Has Africa finally turned a corner?
With a decade of sustained economic growth, increasing demand for African minerals and oil, and a falling number of conflicts, the trend lines for some countries in sub-Saharan Africa are finally starting to look pretty good.
A new World Bank report, issued last week, has gone as far as to say that 2005 may be the year when Africa "turned the corner" from poverty and debt to prosperity and wealth. In a continent that was once almost entirely dependent on foreign aid, there are now 16 countries that have achieved annual growth rates in excess of 4.5 percent for more than a decade.
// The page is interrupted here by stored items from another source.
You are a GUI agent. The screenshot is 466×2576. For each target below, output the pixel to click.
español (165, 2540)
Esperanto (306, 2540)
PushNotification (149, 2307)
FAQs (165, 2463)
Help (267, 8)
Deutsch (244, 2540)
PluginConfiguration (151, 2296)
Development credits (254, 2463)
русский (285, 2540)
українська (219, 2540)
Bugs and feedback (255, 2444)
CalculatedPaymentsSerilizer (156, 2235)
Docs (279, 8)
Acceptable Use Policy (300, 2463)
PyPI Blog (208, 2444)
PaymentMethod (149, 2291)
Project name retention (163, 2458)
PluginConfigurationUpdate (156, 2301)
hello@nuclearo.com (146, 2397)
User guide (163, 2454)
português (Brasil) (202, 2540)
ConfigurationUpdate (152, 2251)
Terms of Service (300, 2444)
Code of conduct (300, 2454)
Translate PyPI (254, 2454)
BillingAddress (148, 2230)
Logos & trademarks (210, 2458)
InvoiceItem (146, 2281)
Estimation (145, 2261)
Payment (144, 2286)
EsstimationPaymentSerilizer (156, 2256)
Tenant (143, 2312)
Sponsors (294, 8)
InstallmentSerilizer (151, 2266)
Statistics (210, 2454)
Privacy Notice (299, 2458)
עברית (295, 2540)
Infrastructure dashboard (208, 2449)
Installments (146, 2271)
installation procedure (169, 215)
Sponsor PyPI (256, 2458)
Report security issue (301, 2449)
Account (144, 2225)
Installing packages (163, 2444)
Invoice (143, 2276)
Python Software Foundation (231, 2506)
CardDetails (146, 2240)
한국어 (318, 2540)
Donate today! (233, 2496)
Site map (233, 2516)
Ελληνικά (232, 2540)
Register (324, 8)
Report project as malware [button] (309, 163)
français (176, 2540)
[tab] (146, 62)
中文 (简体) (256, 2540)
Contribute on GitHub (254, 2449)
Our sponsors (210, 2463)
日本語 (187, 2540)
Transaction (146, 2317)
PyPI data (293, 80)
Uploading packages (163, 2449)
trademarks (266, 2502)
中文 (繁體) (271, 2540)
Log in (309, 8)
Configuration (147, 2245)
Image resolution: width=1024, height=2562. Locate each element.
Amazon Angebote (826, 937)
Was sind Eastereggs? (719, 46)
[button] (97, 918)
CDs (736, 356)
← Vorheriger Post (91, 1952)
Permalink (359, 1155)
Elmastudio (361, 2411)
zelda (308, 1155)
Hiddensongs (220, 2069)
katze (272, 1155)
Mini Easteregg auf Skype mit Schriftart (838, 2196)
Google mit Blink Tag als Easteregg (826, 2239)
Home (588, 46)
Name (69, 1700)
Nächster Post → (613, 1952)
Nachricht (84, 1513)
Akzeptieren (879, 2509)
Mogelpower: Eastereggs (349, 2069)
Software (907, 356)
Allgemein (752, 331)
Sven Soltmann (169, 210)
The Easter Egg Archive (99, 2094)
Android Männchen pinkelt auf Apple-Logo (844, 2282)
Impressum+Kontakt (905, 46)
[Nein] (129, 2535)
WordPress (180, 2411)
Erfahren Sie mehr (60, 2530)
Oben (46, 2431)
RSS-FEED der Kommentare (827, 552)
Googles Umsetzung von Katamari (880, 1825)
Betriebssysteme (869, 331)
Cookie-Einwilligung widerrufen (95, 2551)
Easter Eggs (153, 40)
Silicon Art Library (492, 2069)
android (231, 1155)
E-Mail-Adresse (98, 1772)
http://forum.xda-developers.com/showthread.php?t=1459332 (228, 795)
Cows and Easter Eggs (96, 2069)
"Africa today is a continent on the move, making tangible progress on delivering better health, education, growth, trade, and poverty-reduction outcomes," said Gobind Nankani, the World Bank vice president for the Africa region.
The African Development Indicators for 2006 report, of course, doesn't pretend that all of Africa's problems have been solved – from the spread of HIV-AIDS to continued conflicts in Sudan and Somalia to the persistent lack of basic services, such as water, sanitation, and education. But for a continent that has gotten used to hearing glass-half-empty analysis of what has gone wrong, the report has decidedly emphasized what has gone right.
"While economic outcomes are increasingly diverse, Africa has made near uniform progress in social outcomes, notably education and health," explained John Page, the World Bank's Chief Economist for the Africa Region.
It is the very diversity of Africa – with fast-growing oil states like Equatorial Guinea and rapidly-declining states like Zimbabwe – that makes any sweeping statement imprecise at best. Yet here are a few encouraging trend lines that are starting to have repercussions of the positive sort.
•The number of conflicts in Africa has dropped to just five in 2005, from a peak of 16 in 2002.
•During the past two decades, fertility rates have dropped in every African country. The greatest drop in fertility is found in Namibia to 3.8 in 2004 from 5.9 in 1990, followed by Rwanda, to 5.5 (2004) from 7.4 (1990).
•Several African countries, including Senegal, Mozambique, Burkina Faso, Cameroon, Uganda, and Ghana are on course to cut the number of people living in poverty by half by 2010. Cutting poverty is one of the Millennium Development Goals agreed to by 189 nations in New York in 2000.
•Enrollment in primary schools has increased continentwide to 93 percent in 2004 from 72 percent in 1990, and literacy rates have consequently risen to 65 percent in 2002 from 50 percent in 1997.
Yet amid these positive trends, there are darker clouds as well.
•Almost half of Africa's population still lives below the poverty line, which the World Bank defines as an income of less than $1 a day.
•African economies must grow at about an annual rate of 7 percent – on a par with India and China – in order to meet their target of cutting poverty in half by 2015. Governments must also either invest or encourage investment of at least 5 percent of their gross domestic product in infrastructure in order for their economies to continue growing.
•Inadequate roads, inefficient ports, and power outages have helped make Africa home to six of the 10 countries judged to be the most difficult environments in which to start a business, according to a recent World Bank study. The lack of foreign investment – Africa received just 1.6 percent of all foreign direct investment ($10.1 billion) in 2005 – means fewer jobs to relieve poverty.